生鮮品卸売市場の相違点を認識することの重要性

 花きでは、東京都の条例に基づき原則「木曜日と日曜日は(切花の)セリをしない」と、年間を通して決まっているかと思います。これが青果の場合、何故か水産と一緒に休みを設けるよう決められております。これは昔からそう決まっていることでしたが、私は「それはおかしい」と叫び続けてきました。しかし、東京都を含めた協会は、青果と水産が一緒に休みを取ることが市場の総合力強化になると言い続けています。その根拠を求めたところ、「築地の水産と青果の市場は関連している」と言うのです。例えば、お寿司屋さんが魚の買い物をした後に、大葉やわさび等の"つまもの"を買ったりといったことです。従って、一緒に休まないと売上が落ちてしまうというのです。確かにそういう方もいるでしょう。では、その売上はどの位あるのか尋ねると、東京都は「調べていない」というわけです。調べていない、分からないことを理由に総合力強化などおかしなことです。埒が明きません。水産の方も関連があるとしか言いません。一緒に休まないと売上が落ちるというわけです。

 しかし、少なくとも大田市場で調べた限り、我々の売上の約7割は量販店なのですが、量販店のバイヤーで、誰一人青果と水産を両方買うバイヤーはいません。それ以外の取引先、八百屋さん、果物屋さん等いらっしゃいますが、その小売りの方に聞いても魚を一緒に買っている人はゼロです。従って、大田市場にいる限り、青果と水産は購買者が違います。出荷者ももちろん、そして、輸送も違います。温度帯が違うし匂いも移るので混載出来きません。大田市場から青果・水産両方買うところが無いわけではないのですけれども、バイヤーもトラックも全く別の流通をしているのです。

 また、青果市場が週五日で営業した場合と週六日で営業した場合の、過去三年間を調べたところ、ほぼ100%で売上が一致します。畑で100本とれた大根を五日で売るか、六日で売るかという違いしかないことが分かりました。むしろ、相場の弾みもつくので、水曜日を休みにして営業した方がコストも下がり、且つ、売上も落ちません。一方、水産の場合ですと、週六日で売った方が売上が良いのです。これはどういうことかと言いますと、バックグラウンドの違いが挙げられます。青果の場合、市場が休みの時は収穫を遅らせるとか、パッキングをやめるとか、それだけで済みます。これが水産の場合ですと、船が港に上がってしまって、船主が港の業者に全量売ってしまう。これを港の業者が「どこに売るか」ということになります。その時に市場が休みだと、市場外流通に流れてしまう。従って、理論的に週五日で営業すれば、1日船から揚がってしまった分、市場のシェアが下がる。こういう事情があるのです。

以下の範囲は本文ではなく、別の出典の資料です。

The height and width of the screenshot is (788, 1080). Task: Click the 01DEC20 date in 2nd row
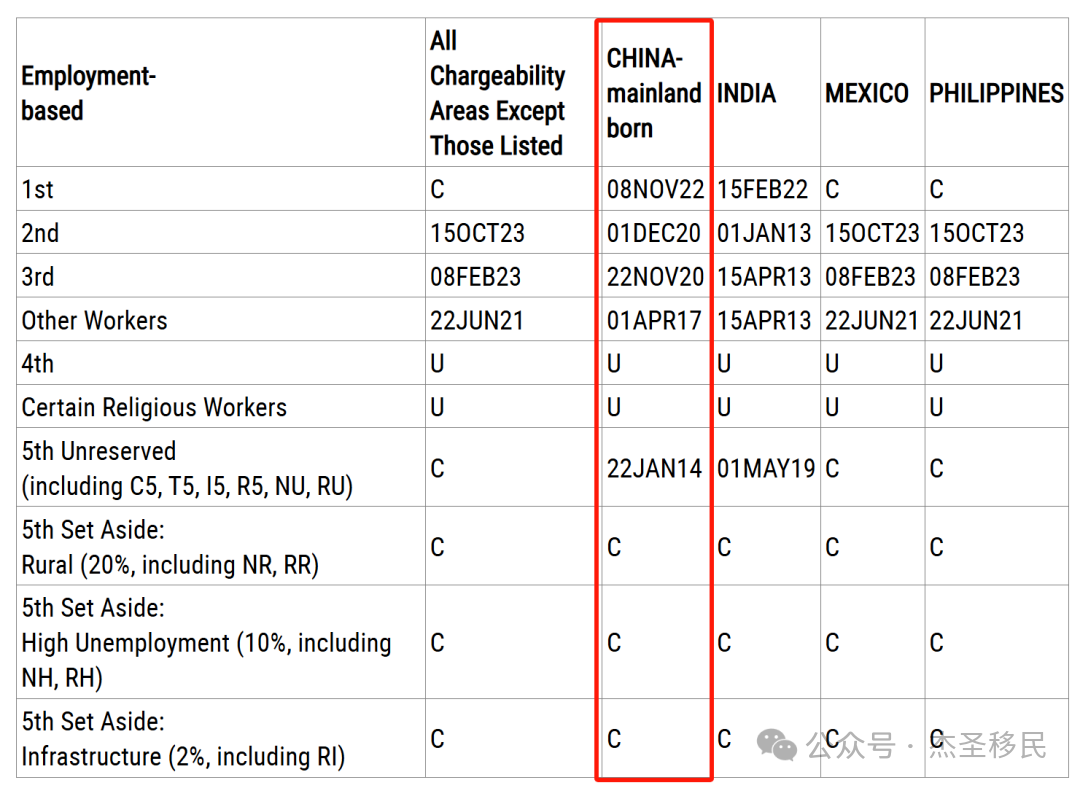[654, 233]
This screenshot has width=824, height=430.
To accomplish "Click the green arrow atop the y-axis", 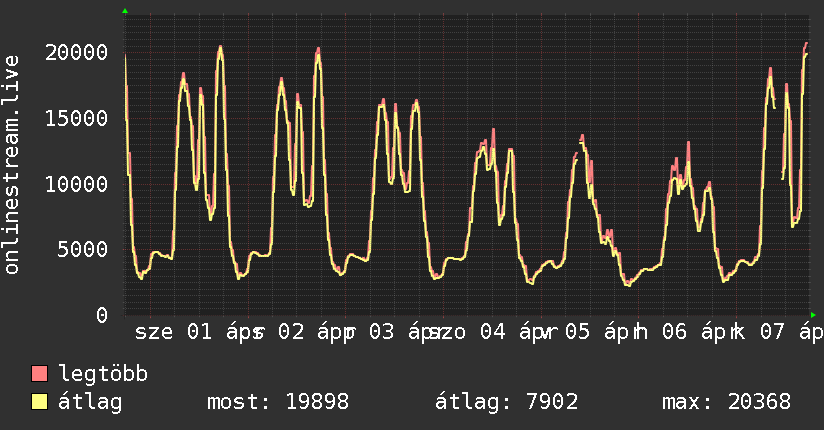I will [125, 11].
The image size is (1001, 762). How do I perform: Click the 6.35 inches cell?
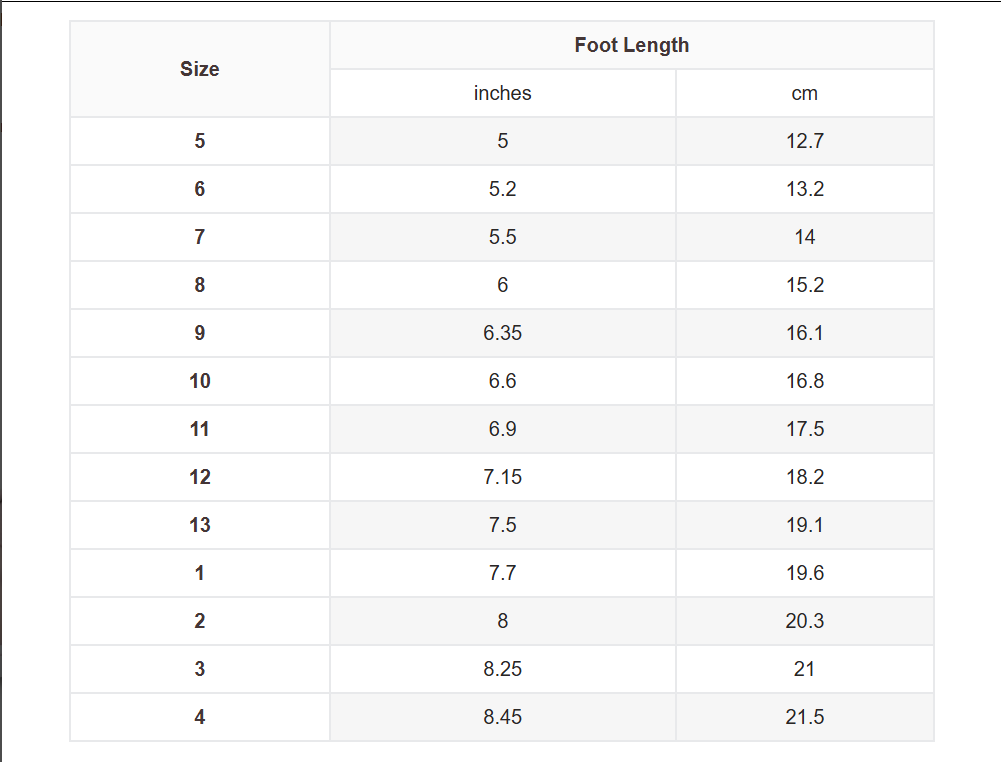(502, 333)
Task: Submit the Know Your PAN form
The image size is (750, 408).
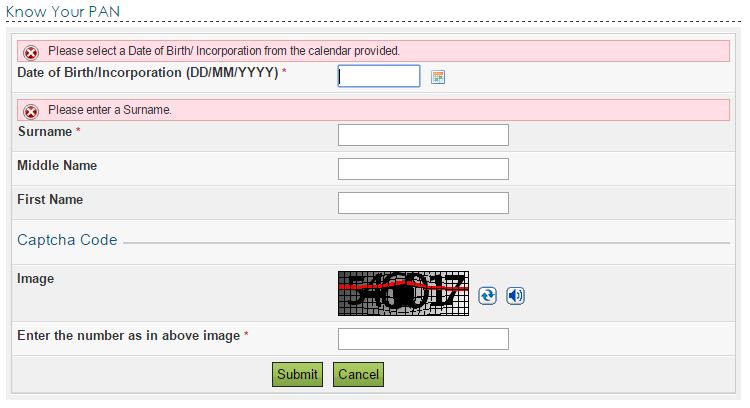Action: click(297, 374)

 従って、青果と水産が一緒に休むということはお互いメリットがないと私は訴え続けています。二年前、大学教授四名を推薦して頂き、「卸売市場 休市の在り方検討会」という第三者委員会を設置しました。結論としまして、青果と水産は一緒に休む必要はなく、青果市場の事情が宜しいのであれば、休みの休市を先行して設定すべきだ、という意見書を頂きました。こちらとしても、特に従業員の福利厚生や、産地を少しでもサポートする為になるべく効率の良い物流をしたいと訴えていますが、今の所来年の休市には全く反映されておりません。どうも、昔のままやっていればという意識があるようです。

 休市はほんの些細なことなのですが、休みすら変えられなくて業務が変わる筈がありません。その辺りの意識が出来ていない。こういう現実があります。いわれもない規制、流れがまだまだこの業界には沢山あって、非効率的だなと感じています。特にこの件についてはその思いが強く、なるべく変えていきたいと思っています。